> **What you should do**
First find the line containing "Click the right chevron beside 全面战场" in the data, then set it down exactly along with every line after it, through the last.

> **Data records**
***
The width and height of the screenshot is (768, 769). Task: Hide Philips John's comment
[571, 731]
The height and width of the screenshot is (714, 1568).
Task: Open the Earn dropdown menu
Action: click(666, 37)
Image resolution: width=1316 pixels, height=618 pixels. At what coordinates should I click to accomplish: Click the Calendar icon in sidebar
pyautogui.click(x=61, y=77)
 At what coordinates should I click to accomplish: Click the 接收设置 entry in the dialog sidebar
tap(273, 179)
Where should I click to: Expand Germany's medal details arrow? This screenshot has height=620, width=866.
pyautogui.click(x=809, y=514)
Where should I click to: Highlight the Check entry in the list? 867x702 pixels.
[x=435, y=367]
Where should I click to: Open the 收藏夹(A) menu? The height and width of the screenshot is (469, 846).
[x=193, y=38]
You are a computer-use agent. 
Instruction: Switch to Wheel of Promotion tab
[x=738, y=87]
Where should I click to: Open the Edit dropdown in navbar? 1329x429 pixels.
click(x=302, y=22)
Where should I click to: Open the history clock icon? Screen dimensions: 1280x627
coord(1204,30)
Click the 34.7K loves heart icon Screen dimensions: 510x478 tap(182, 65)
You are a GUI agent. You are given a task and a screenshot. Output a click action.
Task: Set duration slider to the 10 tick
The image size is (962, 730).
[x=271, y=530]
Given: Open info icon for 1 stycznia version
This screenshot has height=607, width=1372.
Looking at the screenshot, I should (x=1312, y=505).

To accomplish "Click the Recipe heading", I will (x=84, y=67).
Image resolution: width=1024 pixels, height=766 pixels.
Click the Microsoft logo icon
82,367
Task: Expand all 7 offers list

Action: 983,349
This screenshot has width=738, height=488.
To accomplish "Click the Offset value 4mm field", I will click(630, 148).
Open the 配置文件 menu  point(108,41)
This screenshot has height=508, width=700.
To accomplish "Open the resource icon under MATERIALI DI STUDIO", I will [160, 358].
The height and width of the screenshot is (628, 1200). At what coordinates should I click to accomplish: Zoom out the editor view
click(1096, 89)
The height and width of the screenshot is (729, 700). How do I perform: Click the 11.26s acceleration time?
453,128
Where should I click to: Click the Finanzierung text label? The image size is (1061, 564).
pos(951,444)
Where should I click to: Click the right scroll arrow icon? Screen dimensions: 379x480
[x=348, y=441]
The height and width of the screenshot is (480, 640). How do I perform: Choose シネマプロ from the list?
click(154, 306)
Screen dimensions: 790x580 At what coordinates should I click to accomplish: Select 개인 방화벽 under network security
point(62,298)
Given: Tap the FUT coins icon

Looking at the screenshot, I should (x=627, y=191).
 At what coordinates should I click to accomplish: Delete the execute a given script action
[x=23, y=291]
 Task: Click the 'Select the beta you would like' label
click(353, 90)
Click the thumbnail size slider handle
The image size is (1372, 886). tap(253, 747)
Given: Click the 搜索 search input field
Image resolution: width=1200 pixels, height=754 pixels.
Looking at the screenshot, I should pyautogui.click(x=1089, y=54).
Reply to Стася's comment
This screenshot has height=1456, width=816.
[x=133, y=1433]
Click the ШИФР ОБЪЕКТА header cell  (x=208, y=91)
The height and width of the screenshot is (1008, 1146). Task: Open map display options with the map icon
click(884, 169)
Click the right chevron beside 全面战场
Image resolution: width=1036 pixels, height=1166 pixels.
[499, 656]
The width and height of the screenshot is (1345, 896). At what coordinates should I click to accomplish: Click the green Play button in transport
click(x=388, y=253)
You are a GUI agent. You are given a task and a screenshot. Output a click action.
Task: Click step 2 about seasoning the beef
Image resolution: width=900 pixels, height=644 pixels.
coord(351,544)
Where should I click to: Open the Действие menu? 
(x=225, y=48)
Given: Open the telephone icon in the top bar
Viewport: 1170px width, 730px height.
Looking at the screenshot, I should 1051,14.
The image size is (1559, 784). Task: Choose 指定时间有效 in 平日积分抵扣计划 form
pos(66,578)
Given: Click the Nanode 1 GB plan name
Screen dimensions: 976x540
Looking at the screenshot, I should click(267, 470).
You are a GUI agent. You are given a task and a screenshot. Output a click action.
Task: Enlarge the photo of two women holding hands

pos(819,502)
***
> **Solved problem**
Click the right chevron beside 全面战场
Image resolution: width=1036 pixels, height=1166 pixels.
[499, 656]
The width and height of the screenshot is (1345, 896). At what coordinates should I click to accomplish: Click the green Play button in transport
click(x=388, y=253)
You are a GUI agent. You are given a task and a screenshot. Output a click action.
Task: Click step 2 about seasoning the beef
Image resolution: width=900 pixels, height=644 pixels.
coord(351,544)
Where should I click to: Open the Действие menu? 
(x=225, y=48)
Given: Open the telephone icon in the top bar
Viewport: 1170px width, 730px height.
Looking at the screenshot, I should 1051,14.
The image size is (1559, 784). Task: Choose 指定时间有效 in 平日积分抵扣计划 form
pos(66,578)
Given: Click the Nanode 1 GB plan name
Screen dimensions: 976x540
Looking at the screenshot, I should click(267, 470).
You are a GUI agent. You are given a task and a screenshot. Output a click action.
Task: Enlarge the photo of two women holding hands

pos(819,502)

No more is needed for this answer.